§ **What you will do**
A - Retype everything in the Manchester rivalry article from "The blue side" down to "say the least.".
B - In the Manchester rivalry article, what were the original names of Manchester City and Manchester United?

§ **Text to read**
The blue side of Manchester have had to endure their rivals' unmatched success over recent years but are now leading the way thanks to the arrival of Sheikh MansourCOMMENT
By David Lynch
The rivalry between Manchester City and Manchester United has, in the past, been slightly one-sided to say the least.
Both sides cemented their superiority locally following humble beginnings as St Mark’s (West Gorton) and Newton Heath respectively, however, following the second World War, and with the Football League still in its infancy, the clubs began to take rather different paths.
Until this year, City had just two league titles to their name. In fact, the club held the unwanted record of the most prolific winners of English football’s second tier, a detail which is testament to their status as the archetypal yo-yo club.
They had to endure such misfortune whilst looking enviously across Manchester – or, as their fans revel in reminding their rivals, across to Salford – witnessing Manchester United win a record number of English league titles, three European Cups and an array of other silverware. Frankly, it cannot have been easy to wear blue over the years.

§ **Dataset extract**
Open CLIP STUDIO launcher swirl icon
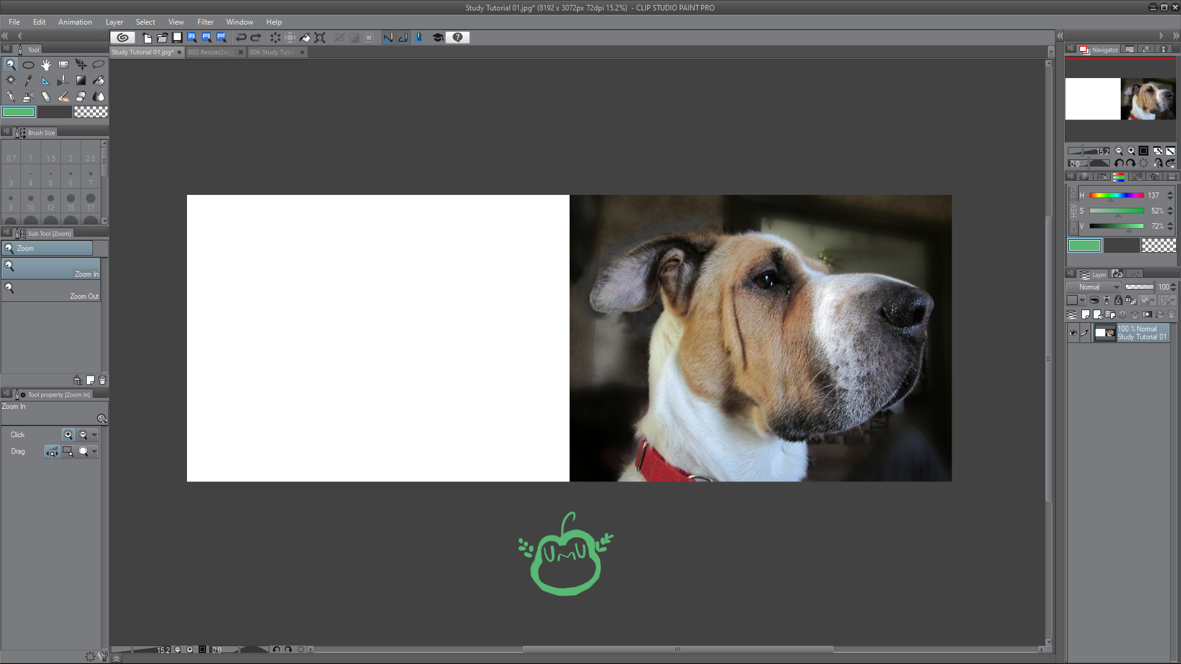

§ **Results for the exercise**
A -
The blue side of Manchester have had to endure their rivals' unmatched success over recent years but are now leading the way thanks to the arrival of Sheikh MansourCOMMENT
By David Lynch
The rivalry between Manchester City and Manchester United has, in the past, been slightly one-sided to say the least.

B - St Mark's (West Gorton) and Newton Heath.